**Data provided:**
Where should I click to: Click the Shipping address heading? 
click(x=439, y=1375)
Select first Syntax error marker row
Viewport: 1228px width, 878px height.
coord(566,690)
==
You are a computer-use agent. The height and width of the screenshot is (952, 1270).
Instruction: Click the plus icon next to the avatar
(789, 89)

**Short exercise:**
Copy out the material word for word, starting with the line that contains "Where should I" and going on through the line that contains "coord(566,690)".

**Worked solution:**
Where should I click to: Click the Shipping address heading? 
click(x=439, y=1375)
Select first Syntax error marker row
Viewport: 1228px width, 878px height.
coord(566,690)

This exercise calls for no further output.